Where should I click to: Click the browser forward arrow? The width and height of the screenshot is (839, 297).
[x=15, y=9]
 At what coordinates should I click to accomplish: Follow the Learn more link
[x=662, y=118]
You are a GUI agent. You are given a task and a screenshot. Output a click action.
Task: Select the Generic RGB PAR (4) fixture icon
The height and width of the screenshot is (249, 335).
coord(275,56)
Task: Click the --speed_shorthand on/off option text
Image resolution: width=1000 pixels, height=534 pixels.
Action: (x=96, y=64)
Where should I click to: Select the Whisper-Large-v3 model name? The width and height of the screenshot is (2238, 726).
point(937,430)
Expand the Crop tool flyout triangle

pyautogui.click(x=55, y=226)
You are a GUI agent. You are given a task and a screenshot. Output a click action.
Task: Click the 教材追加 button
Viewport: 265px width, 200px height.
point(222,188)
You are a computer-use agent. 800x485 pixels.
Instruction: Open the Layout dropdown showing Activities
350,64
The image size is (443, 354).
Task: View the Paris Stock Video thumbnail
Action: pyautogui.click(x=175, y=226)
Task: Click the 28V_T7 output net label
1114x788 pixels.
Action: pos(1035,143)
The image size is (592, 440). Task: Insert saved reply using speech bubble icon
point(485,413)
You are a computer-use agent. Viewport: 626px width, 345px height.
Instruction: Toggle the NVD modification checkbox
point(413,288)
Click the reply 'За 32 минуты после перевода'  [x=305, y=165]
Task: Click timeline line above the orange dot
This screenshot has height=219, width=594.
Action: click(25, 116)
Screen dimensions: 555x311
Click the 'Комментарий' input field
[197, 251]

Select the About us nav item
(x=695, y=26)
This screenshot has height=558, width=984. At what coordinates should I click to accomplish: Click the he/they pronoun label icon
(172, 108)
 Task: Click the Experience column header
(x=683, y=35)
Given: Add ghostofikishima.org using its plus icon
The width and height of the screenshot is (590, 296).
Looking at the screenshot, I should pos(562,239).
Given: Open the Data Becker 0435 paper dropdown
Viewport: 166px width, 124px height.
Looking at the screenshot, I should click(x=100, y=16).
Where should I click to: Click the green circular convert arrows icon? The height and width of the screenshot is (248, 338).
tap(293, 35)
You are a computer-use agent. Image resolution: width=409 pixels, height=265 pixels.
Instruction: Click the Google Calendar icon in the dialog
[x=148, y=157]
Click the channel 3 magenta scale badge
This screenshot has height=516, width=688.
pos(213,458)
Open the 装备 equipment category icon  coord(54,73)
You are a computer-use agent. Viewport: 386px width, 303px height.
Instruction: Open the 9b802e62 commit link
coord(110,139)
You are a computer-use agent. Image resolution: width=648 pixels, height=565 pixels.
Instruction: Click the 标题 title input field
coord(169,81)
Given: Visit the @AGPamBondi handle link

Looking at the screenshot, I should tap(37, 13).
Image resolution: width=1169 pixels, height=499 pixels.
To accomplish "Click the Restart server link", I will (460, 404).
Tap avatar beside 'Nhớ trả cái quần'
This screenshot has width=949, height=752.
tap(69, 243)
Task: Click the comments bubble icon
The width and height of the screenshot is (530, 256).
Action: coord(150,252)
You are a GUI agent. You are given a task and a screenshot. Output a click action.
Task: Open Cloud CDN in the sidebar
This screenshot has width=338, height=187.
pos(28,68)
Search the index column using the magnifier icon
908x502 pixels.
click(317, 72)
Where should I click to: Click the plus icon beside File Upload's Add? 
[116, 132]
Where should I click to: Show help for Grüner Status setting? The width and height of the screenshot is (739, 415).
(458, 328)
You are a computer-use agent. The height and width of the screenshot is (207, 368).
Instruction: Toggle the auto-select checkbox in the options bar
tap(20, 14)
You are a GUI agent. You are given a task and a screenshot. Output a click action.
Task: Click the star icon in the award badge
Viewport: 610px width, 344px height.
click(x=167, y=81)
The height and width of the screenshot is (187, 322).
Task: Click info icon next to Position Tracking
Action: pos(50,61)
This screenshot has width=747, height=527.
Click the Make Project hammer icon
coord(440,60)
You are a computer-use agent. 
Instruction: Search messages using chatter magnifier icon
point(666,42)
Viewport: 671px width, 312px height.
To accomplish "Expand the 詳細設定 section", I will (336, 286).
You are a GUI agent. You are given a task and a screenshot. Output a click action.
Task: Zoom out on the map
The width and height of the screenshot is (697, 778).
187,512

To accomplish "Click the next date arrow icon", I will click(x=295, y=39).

_____

_EXERCISE DETAILS_: What is needed is every line of the records above that contains the word "badge".

_FINAL ANSWER_:
Click the channel 3 magenta scale badge
Task: Click the star icon in the award badge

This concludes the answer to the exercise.